Document and screenshot pointing entries:
----

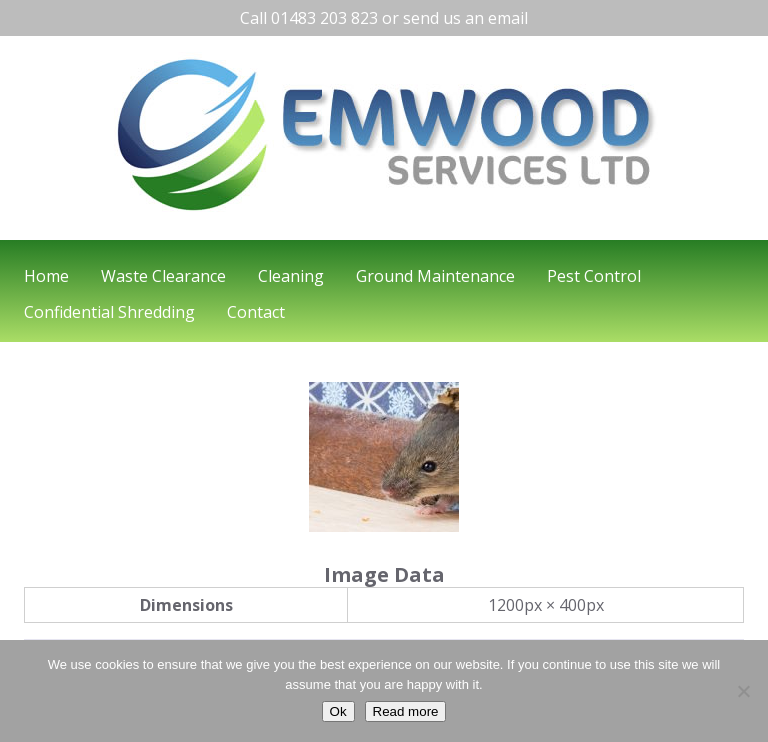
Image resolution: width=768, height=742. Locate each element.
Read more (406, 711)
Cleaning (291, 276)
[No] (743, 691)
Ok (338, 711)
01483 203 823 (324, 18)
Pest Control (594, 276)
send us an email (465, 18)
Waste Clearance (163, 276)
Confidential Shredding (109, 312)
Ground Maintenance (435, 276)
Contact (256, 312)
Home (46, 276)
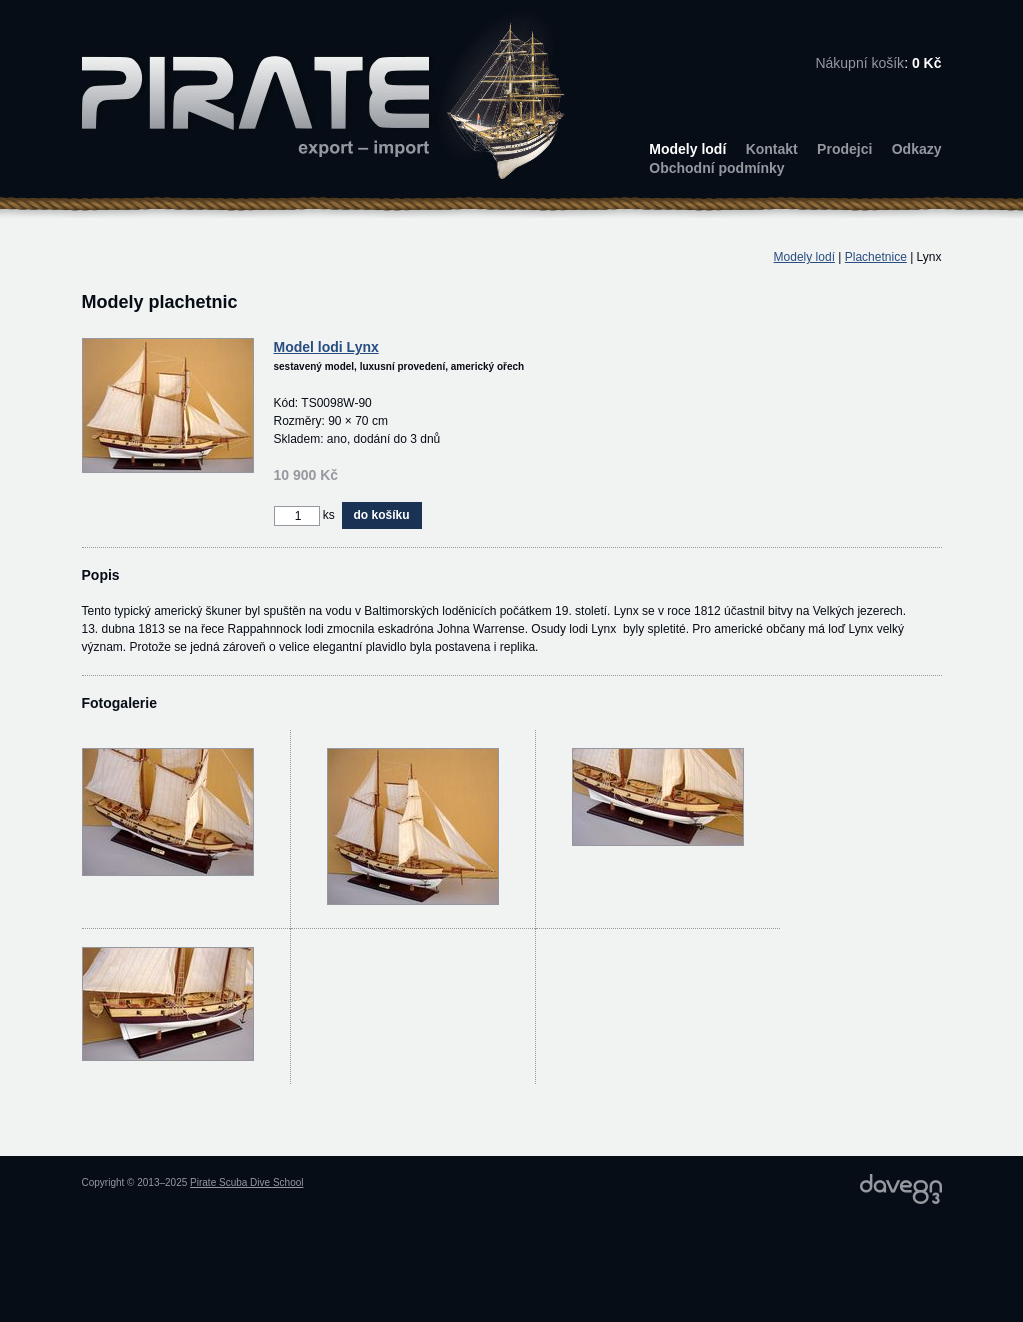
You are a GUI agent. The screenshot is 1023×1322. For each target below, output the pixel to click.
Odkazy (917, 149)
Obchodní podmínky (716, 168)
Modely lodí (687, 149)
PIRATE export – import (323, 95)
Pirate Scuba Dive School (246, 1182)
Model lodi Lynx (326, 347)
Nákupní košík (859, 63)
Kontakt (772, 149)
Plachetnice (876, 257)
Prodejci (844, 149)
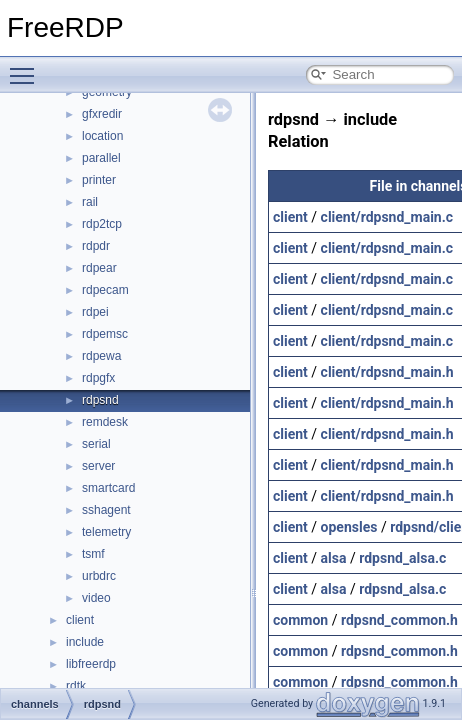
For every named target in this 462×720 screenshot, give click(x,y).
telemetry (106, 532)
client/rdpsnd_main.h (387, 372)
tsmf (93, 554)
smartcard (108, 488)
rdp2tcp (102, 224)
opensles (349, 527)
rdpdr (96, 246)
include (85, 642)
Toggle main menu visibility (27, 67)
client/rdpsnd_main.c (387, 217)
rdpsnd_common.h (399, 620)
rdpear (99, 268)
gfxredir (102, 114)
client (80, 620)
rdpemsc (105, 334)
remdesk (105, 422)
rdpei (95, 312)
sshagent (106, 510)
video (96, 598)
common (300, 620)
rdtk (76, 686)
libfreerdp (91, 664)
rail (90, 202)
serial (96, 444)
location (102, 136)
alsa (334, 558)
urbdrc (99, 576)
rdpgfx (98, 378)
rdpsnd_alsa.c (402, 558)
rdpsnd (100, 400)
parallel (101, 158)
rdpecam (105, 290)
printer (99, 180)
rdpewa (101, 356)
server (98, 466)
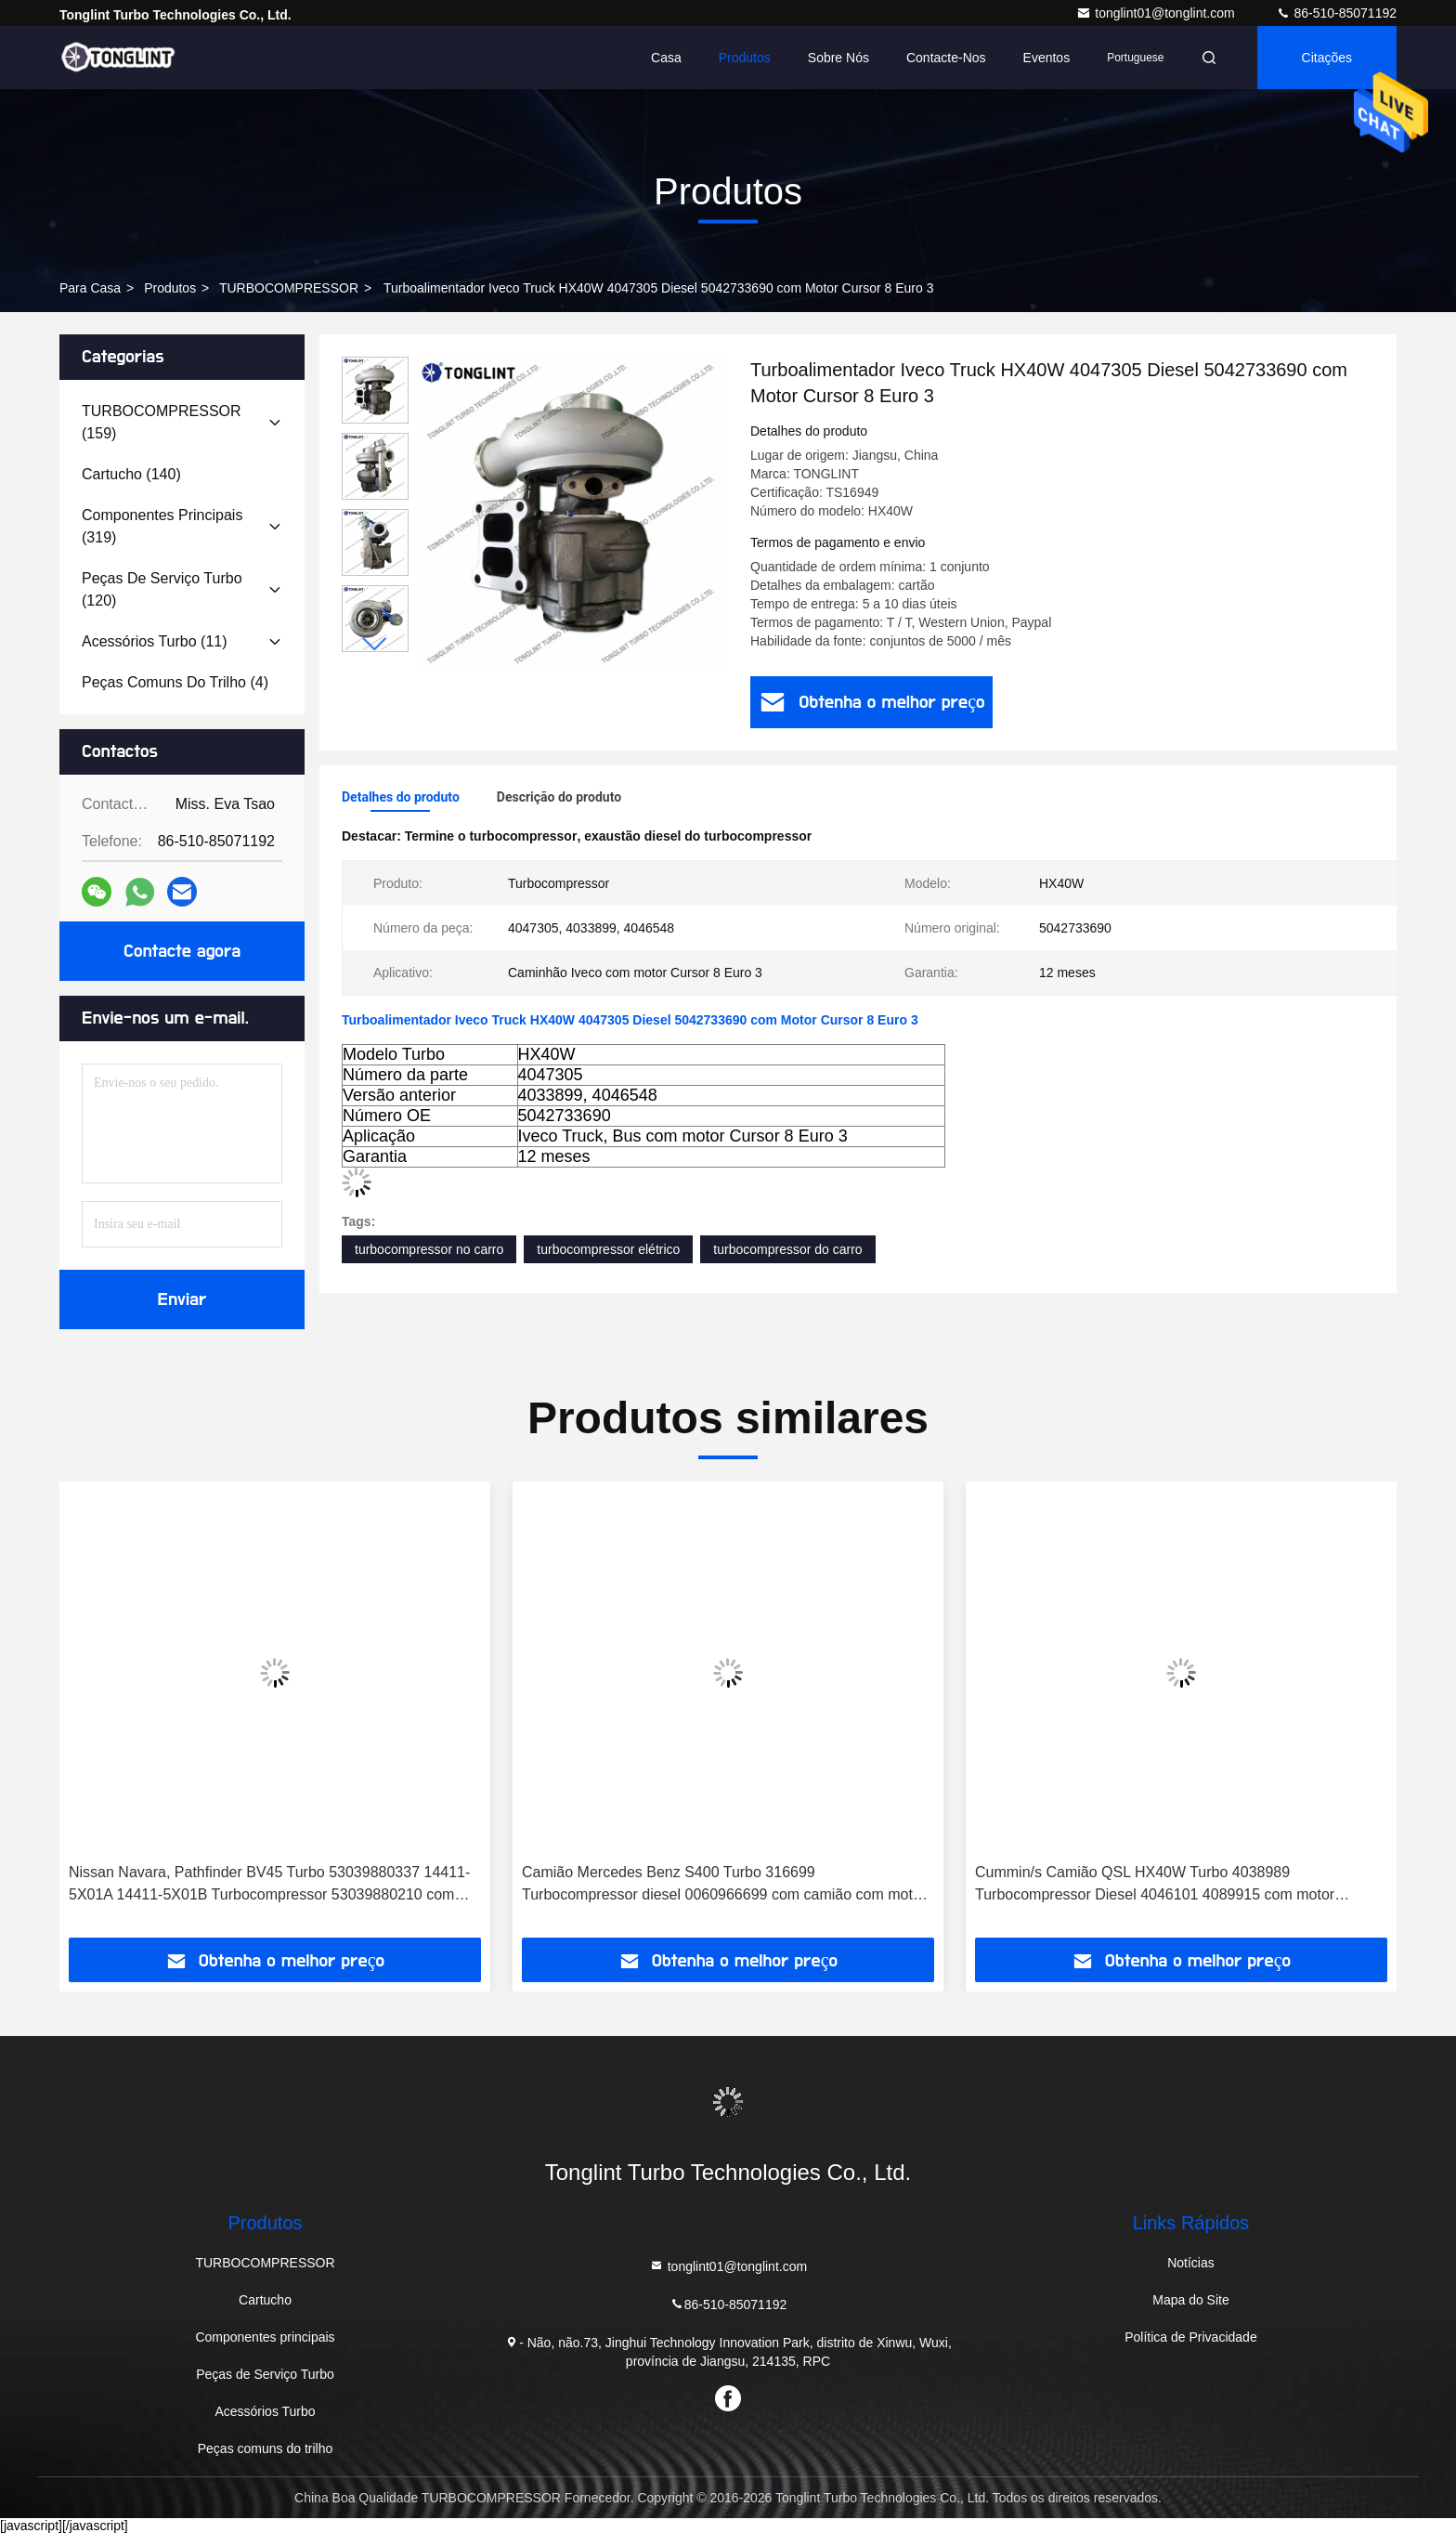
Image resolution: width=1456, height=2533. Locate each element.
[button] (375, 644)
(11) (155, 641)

----

Exercise instructions: Rescale the listing from the line with "Home (46, 276)" to the line with "Model lodi Lynx (326, 347)", both ends included. Write those lines out again, requests included, multiplying each answer coordinate by 2.05 and rounding to whole numbers with halves rounded up, and leave out the pictures.

Response to this exercise:
Home (94, 566)
You are a GUI agent. The screenshot is 1023×1322. For each target below, output the pixel to click.
Odkazy (1880, 305)
Obchodní podmínky (1468, 344)
Modely lodí (1408, 305)
PIRATE export – import (662, 195)
Pirate Scuba Dive School (504, 2423)
Model lodi Lynx (668, 711)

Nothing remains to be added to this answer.